[Extracted records]
----

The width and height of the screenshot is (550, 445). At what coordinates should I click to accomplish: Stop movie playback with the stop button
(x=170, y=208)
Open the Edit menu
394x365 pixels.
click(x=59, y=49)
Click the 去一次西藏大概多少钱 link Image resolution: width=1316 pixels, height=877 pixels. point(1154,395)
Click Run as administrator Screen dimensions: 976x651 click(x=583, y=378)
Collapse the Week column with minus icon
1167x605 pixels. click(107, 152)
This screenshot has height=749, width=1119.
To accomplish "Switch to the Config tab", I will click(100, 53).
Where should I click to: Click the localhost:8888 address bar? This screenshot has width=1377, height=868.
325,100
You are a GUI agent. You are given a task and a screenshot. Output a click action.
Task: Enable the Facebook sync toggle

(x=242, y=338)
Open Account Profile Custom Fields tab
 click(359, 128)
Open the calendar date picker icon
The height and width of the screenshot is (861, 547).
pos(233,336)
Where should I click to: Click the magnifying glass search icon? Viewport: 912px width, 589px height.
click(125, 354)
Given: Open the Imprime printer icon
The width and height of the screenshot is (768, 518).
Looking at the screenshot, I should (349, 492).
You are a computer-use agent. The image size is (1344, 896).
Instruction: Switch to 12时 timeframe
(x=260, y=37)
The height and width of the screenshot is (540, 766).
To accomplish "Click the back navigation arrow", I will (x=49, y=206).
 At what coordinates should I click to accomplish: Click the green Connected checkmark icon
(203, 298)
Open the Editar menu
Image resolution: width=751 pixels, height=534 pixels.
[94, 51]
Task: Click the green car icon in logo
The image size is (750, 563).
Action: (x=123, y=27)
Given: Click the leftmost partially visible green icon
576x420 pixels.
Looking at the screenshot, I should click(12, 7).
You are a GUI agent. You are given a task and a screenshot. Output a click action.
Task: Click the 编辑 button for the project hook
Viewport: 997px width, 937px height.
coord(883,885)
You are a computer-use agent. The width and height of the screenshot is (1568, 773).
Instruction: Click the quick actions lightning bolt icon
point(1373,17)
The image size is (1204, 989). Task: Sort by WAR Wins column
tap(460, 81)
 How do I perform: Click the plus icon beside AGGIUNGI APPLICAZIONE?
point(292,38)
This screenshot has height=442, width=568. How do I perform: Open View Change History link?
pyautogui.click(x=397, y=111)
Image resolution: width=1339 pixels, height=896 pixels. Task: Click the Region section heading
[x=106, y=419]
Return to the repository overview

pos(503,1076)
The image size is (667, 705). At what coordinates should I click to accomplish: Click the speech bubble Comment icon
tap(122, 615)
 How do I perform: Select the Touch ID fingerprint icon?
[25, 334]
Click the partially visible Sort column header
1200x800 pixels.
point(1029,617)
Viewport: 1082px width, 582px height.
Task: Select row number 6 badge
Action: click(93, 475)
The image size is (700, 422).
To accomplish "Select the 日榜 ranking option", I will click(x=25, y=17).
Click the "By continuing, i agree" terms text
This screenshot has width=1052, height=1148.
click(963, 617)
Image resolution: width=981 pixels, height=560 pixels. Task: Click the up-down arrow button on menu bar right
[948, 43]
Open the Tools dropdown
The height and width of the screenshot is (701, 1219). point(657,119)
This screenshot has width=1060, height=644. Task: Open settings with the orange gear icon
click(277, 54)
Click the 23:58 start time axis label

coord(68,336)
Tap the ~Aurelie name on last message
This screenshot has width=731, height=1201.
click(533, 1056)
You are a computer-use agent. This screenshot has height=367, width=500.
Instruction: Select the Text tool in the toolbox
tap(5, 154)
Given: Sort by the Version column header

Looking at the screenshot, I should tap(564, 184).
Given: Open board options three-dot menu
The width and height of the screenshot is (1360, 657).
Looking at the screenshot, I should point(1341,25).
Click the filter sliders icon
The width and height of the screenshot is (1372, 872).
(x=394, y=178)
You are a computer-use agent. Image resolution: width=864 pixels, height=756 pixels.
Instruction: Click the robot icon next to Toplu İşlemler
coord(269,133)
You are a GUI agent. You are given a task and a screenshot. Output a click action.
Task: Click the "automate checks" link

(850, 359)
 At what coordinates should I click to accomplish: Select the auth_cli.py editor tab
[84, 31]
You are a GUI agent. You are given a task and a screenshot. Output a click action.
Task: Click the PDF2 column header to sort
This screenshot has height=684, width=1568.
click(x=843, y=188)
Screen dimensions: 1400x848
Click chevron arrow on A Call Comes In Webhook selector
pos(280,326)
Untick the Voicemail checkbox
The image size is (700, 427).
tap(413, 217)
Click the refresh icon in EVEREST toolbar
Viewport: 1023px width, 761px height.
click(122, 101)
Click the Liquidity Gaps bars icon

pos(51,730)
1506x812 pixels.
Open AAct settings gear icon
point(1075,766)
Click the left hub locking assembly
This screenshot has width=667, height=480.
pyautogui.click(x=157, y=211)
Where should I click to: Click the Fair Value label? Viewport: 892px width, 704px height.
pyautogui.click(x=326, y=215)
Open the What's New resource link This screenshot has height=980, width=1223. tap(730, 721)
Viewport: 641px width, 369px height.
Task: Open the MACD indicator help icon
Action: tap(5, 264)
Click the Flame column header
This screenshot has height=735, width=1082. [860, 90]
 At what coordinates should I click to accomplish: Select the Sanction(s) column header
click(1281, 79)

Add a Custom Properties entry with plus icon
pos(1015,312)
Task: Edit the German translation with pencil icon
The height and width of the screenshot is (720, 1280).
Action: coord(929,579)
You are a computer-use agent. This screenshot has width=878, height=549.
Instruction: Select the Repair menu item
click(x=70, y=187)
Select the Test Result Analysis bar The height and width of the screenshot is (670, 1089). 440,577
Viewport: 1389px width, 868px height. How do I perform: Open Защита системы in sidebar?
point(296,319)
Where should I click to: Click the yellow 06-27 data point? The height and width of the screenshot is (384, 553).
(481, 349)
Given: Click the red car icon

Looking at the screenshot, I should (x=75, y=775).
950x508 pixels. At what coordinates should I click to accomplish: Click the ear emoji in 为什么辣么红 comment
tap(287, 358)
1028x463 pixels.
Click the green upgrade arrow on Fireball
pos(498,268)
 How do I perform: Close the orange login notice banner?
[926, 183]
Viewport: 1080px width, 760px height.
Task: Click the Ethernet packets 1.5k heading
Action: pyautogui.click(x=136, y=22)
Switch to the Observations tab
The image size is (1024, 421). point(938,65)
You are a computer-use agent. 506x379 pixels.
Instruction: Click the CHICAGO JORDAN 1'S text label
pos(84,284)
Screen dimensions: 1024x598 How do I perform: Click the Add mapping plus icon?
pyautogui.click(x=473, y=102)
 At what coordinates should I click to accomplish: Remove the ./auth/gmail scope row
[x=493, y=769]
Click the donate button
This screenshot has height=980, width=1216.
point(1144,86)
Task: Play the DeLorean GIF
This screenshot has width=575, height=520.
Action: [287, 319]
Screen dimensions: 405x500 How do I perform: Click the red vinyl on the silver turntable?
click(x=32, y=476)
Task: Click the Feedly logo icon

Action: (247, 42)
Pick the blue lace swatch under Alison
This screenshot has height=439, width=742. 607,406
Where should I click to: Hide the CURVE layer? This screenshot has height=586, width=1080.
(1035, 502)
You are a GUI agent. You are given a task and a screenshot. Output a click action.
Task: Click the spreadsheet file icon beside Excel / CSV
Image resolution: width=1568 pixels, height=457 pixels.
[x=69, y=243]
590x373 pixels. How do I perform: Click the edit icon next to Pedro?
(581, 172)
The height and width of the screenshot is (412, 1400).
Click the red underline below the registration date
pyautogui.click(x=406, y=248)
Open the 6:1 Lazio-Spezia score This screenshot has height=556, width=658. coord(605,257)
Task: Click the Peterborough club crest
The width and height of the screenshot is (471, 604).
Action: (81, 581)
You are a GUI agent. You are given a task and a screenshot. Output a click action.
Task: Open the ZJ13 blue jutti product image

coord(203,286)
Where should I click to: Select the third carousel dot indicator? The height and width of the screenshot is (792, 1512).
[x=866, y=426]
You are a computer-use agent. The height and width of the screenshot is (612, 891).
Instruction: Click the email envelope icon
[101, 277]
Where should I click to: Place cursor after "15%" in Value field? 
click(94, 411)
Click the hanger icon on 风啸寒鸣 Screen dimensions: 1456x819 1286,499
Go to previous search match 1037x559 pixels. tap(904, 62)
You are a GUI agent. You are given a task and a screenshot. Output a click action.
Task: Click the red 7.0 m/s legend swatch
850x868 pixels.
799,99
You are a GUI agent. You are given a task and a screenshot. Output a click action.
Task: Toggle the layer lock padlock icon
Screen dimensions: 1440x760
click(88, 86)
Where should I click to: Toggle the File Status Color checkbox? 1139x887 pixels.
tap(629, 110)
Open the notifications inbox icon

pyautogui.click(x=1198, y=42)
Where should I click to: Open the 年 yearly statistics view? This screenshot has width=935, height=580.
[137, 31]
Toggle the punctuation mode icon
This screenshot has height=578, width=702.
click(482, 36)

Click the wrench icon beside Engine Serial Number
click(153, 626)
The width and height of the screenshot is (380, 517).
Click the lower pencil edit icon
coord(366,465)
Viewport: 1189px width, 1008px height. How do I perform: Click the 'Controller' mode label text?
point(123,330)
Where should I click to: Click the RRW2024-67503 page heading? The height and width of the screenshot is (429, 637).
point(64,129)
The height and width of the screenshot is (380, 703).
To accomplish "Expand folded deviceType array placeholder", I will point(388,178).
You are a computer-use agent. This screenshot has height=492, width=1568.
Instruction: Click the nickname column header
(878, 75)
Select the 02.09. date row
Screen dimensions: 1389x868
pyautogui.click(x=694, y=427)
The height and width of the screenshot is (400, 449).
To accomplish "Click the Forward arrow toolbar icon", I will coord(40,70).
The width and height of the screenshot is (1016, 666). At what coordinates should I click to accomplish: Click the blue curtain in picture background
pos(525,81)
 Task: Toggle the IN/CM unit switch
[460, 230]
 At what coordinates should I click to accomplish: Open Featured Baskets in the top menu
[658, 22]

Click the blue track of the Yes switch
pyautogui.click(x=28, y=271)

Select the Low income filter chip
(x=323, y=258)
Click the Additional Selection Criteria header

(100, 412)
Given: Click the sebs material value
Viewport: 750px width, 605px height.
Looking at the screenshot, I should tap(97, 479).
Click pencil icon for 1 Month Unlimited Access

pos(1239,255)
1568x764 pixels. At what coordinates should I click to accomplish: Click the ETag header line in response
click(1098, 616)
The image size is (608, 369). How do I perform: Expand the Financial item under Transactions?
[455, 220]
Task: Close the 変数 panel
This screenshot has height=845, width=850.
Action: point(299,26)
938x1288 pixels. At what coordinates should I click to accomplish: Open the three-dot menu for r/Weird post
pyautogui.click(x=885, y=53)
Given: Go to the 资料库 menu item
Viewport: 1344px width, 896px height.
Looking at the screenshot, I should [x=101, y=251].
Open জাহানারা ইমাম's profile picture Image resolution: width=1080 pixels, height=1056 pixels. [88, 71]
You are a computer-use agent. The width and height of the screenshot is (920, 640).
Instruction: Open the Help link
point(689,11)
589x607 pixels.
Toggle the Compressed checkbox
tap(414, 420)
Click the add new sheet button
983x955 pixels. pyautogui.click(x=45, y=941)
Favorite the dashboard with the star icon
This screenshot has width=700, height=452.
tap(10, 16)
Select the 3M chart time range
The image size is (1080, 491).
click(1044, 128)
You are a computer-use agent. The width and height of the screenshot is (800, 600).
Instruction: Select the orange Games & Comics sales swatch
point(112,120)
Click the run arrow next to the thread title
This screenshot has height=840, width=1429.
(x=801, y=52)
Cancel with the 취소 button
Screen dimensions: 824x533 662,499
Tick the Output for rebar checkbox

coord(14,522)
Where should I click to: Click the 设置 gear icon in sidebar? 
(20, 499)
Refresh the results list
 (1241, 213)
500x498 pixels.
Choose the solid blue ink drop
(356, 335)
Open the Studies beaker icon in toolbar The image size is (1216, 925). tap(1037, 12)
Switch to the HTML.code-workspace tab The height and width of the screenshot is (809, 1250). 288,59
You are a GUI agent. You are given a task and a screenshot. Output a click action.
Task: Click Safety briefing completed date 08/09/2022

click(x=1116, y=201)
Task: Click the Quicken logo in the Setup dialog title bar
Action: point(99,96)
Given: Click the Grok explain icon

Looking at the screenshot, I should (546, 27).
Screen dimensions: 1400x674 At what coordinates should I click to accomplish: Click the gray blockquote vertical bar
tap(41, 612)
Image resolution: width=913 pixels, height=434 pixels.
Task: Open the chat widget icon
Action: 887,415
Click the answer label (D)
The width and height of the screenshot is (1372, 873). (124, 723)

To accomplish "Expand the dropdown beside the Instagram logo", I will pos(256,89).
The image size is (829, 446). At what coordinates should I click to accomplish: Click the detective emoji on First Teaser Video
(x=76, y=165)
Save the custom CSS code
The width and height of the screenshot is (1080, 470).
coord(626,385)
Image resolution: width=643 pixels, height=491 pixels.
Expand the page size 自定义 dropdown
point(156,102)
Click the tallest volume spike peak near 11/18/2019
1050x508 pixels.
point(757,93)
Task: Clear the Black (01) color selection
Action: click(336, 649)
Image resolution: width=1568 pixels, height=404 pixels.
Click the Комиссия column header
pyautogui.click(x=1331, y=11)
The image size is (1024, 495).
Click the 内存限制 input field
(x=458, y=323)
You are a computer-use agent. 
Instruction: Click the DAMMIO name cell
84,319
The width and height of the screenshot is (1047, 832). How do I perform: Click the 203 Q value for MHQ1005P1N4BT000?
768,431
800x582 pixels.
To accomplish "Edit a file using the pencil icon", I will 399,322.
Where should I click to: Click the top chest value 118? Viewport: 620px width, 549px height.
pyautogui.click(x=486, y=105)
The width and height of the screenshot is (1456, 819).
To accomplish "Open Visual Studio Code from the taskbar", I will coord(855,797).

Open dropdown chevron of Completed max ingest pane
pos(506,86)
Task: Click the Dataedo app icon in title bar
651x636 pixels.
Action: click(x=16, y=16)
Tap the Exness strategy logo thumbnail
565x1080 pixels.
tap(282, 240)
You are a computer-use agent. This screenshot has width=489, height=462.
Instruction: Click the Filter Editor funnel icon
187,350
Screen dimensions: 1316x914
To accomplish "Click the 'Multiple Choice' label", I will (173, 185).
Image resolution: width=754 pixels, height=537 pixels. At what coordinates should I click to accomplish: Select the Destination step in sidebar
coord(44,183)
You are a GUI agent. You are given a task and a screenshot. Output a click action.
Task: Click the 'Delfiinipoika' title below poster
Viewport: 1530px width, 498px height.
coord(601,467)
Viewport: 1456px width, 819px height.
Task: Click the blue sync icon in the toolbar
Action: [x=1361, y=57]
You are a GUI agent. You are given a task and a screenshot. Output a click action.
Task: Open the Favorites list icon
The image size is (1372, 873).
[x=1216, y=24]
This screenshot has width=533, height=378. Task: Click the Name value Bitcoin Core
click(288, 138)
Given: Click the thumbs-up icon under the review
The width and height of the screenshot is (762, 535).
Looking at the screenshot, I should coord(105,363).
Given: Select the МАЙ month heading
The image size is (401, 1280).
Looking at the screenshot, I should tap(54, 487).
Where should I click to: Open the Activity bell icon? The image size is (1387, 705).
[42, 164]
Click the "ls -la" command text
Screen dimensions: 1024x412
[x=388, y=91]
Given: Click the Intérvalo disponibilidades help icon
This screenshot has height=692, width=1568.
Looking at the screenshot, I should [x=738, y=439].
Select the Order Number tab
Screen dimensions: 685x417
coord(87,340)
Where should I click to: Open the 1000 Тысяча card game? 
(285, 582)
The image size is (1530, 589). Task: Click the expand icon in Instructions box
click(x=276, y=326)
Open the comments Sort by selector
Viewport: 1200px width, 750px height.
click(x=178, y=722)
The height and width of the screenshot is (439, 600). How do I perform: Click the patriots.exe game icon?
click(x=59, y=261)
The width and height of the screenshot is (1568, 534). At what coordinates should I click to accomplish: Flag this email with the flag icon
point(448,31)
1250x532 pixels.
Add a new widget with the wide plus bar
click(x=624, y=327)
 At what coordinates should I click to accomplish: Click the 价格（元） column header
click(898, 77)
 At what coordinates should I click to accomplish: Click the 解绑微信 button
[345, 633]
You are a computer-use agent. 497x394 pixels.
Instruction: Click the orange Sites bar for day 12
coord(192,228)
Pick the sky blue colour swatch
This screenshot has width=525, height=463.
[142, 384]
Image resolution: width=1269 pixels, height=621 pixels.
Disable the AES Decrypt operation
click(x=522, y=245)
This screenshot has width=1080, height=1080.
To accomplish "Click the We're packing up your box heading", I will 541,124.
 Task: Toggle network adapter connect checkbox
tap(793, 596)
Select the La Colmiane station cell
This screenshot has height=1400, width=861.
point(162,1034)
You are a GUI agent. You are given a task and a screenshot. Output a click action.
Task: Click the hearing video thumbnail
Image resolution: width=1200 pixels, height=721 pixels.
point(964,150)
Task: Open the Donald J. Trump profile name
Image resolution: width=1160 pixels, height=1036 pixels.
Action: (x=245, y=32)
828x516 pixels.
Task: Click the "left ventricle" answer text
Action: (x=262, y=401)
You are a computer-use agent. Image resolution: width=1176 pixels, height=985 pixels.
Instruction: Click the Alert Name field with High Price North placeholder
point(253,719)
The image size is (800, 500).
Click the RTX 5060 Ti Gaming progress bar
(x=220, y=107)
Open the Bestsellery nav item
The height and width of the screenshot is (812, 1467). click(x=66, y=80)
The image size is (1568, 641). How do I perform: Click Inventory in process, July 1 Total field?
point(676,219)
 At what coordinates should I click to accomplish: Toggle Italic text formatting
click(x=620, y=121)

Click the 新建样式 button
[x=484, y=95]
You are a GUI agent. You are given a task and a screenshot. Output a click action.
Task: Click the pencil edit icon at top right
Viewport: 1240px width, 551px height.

----

=== Exercise details ===
How many lines in the records contain the word "partially"? Reply with that number only.

=== Result for this task ===
2